Provided records:

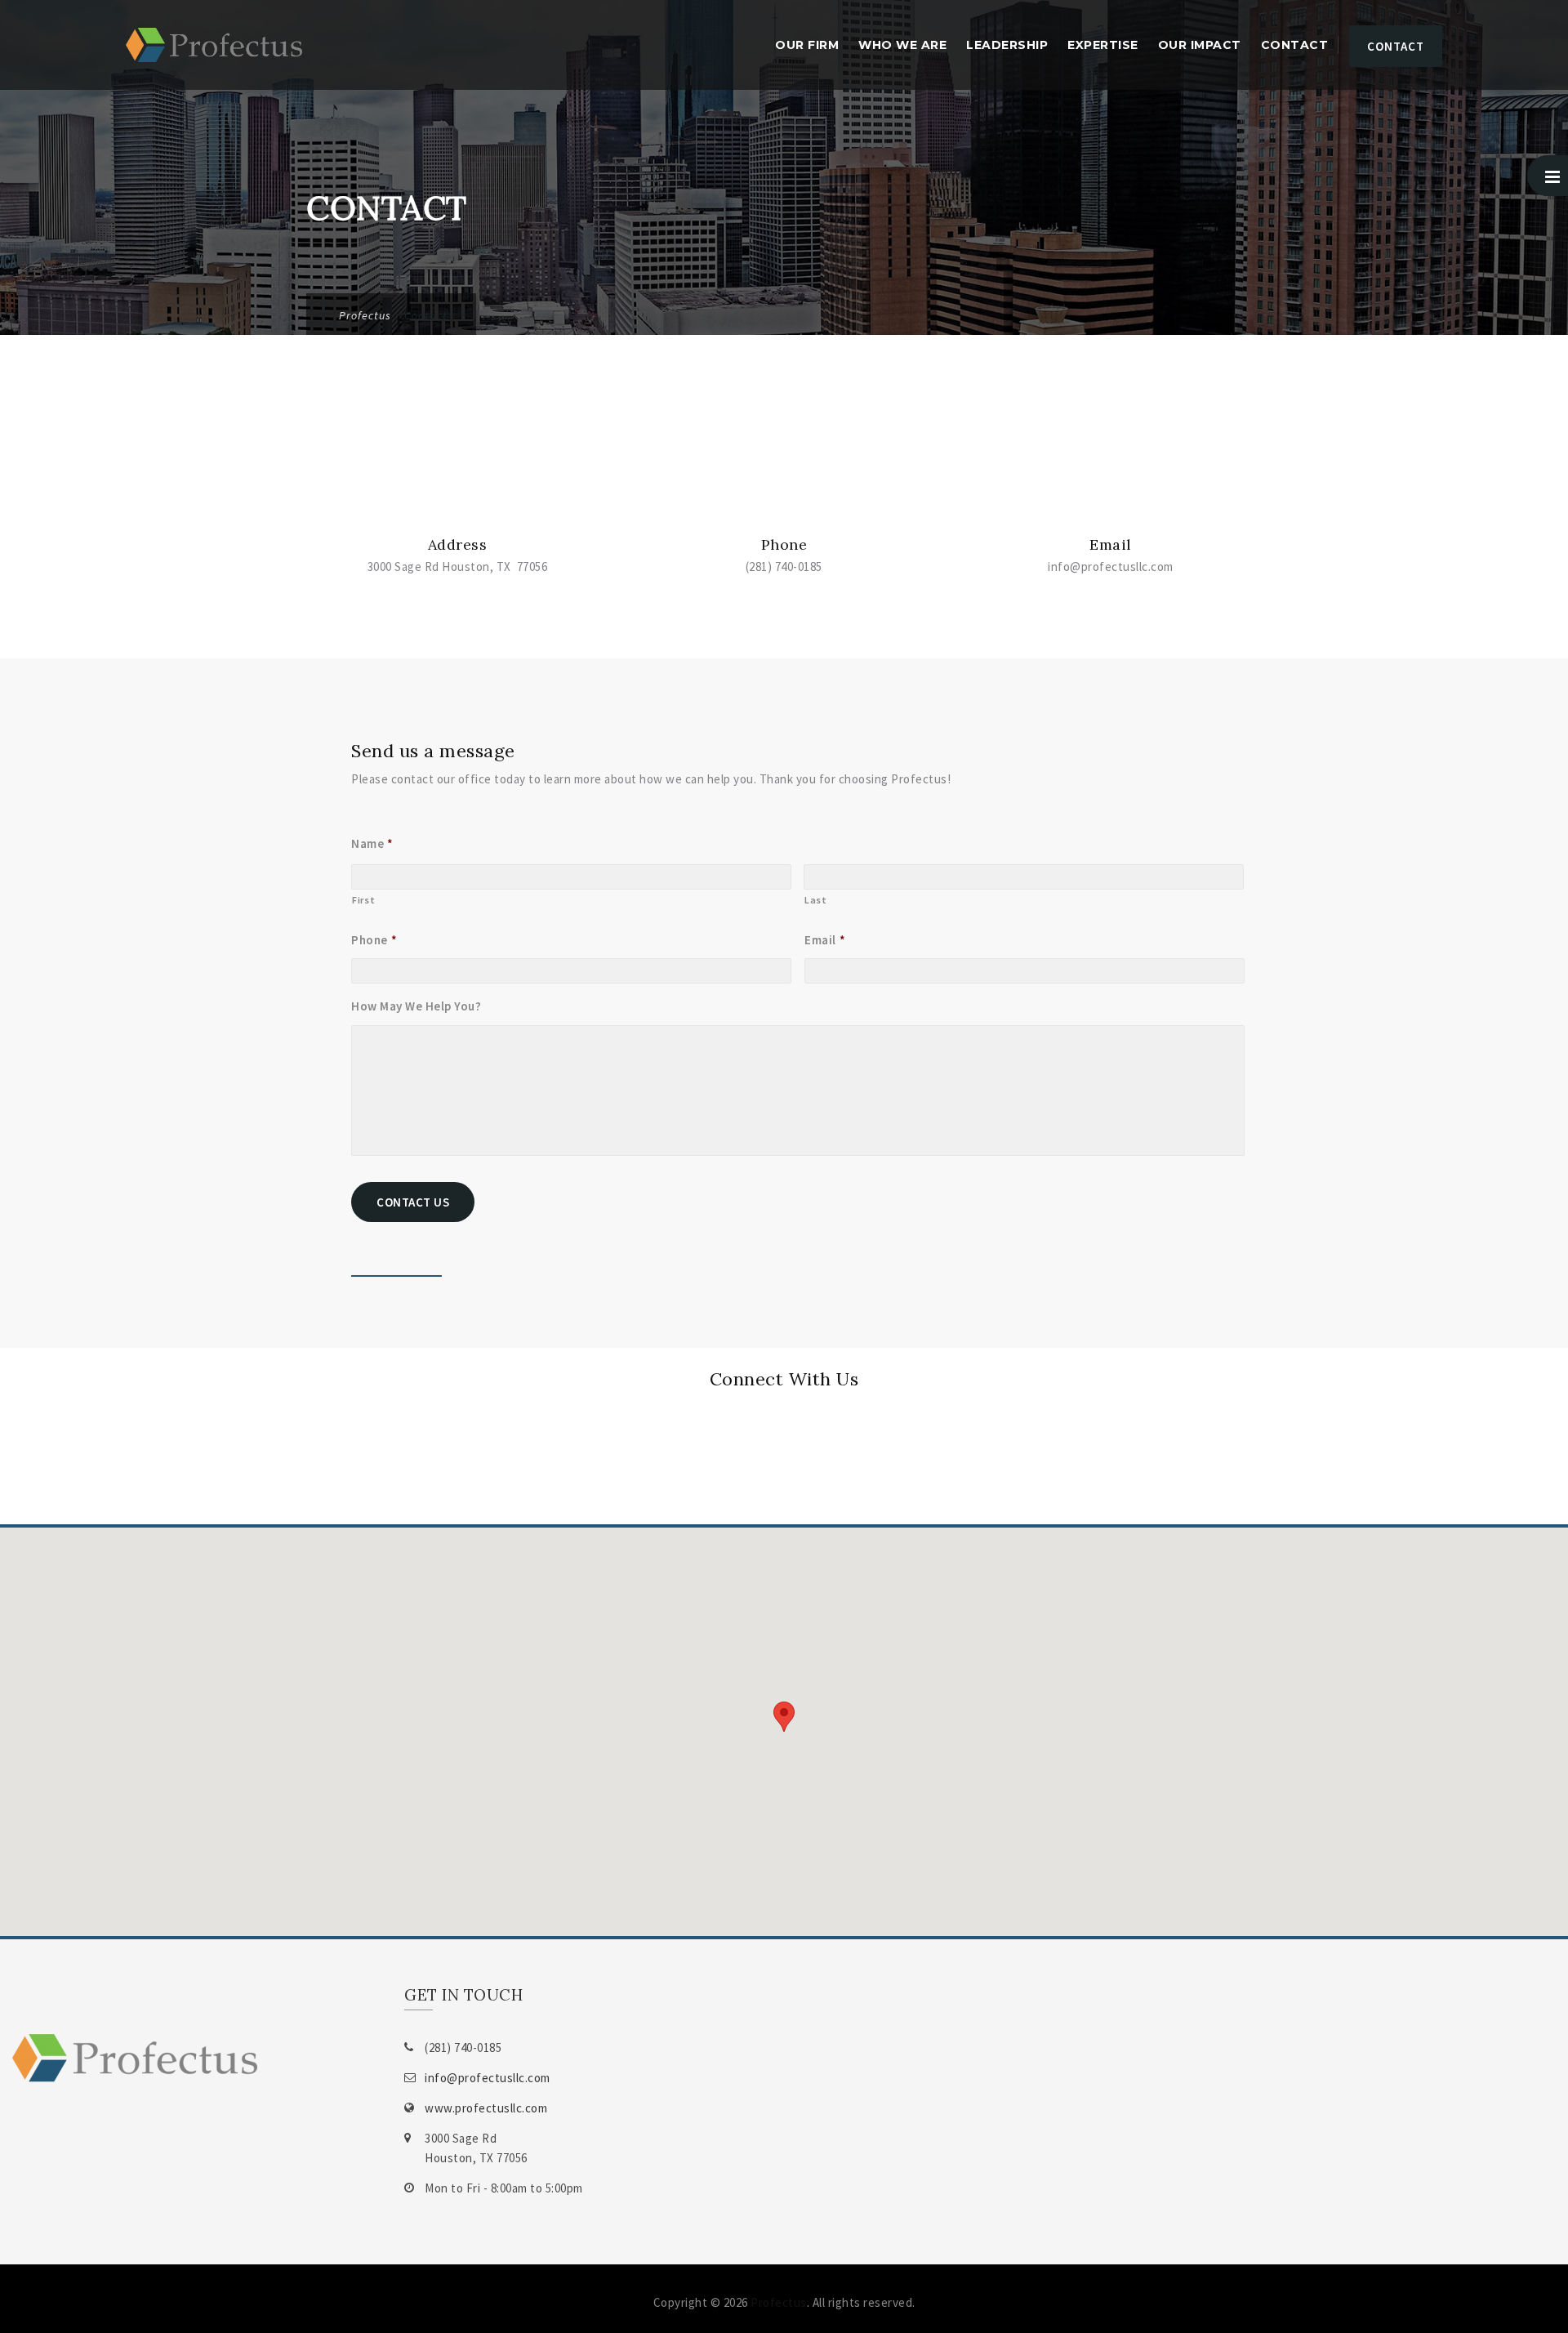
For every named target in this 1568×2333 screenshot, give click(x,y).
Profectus (779, 2302)
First (363, 900)
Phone (374, 940)
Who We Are (902, 45)
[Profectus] (214, 45)
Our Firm (807, 45)
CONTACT (1395, 46)
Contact (1295, 45)
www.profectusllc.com (486, 2108)
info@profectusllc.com (487, 2077)
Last (815, 900)
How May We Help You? (416, 1006)
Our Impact (1199, 45)
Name (372, 843)
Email (824, 940)
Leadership (1007, 45)
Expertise (1102, 45)
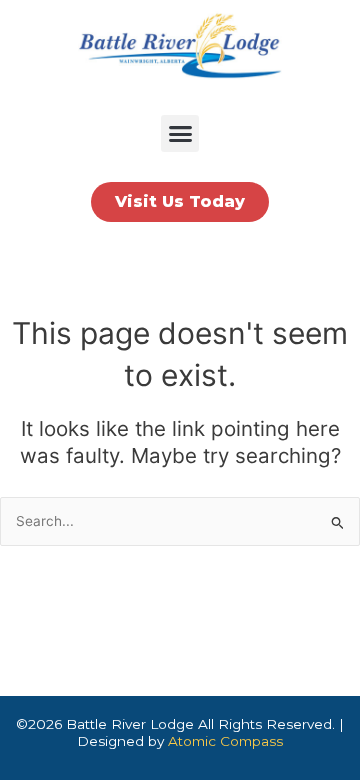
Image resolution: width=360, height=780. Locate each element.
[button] (180, 134)
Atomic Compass (225, 741)
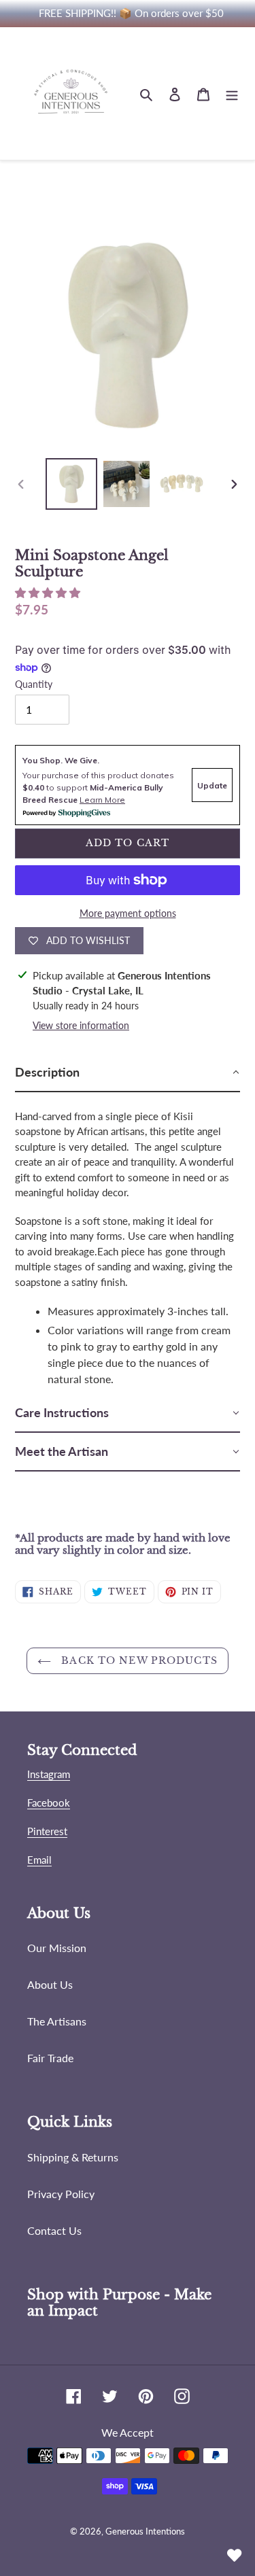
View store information (81, 1025)
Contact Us (54, 2230)
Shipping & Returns (72, 2157)
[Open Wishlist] (234, 2555)
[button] (49, 592)
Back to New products (138, 1660)
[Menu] (232, 94)
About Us (50, 1984)
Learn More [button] (102, 800)
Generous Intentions (145, 2531)
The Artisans (56, 2021)
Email (39, 1859)
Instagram (48, 1774)
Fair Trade (50, 2057)
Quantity (33, 684)
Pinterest (47, 1831)
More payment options (128, 913)
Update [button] (212, 785)
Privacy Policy (61, 2193)
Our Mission (56, 1947)
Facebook (48, 1802)
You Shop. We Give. (60, 760)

Exercise objective: Copy exactly, and only, the lines from the first entry through the line holding "Back to New products (138, 1660)", both ends included, leaving out every picture.

Answer to this exercise:
For every named target in this 1568×2333 screenshot, give click(x,y).
Profectus (779, 2302)
First (363, 900)
Phone (374, 940)
Who We Are (902, 45)
[Profectus] (214, 45)
Our Firm (807, 45)
CONTACT (1395, 46)
Contact (1295, 45)
www.profectusllc.com (486, 2108)
info@profectusllc.com (487, 2077)
Last (815, 900)
How May We Help You? (416, 1006)
Our Impact (1199, 45)
Name (372, 843)
Email (824, 940)
Leadership (1007, 45)
Expertise (1102, 45)
Image resolution: width=360, height=780. Locate each element.
[button] (180, 134)
Atomic Compass (225, 741)
View store information (81, 1025)
Contact Us (54, 2230)
Shipping & Returns (72, 2157)
[Open Wishlist] (234, 2555)
[button] (49, 592)
Back to New products (138, 1660)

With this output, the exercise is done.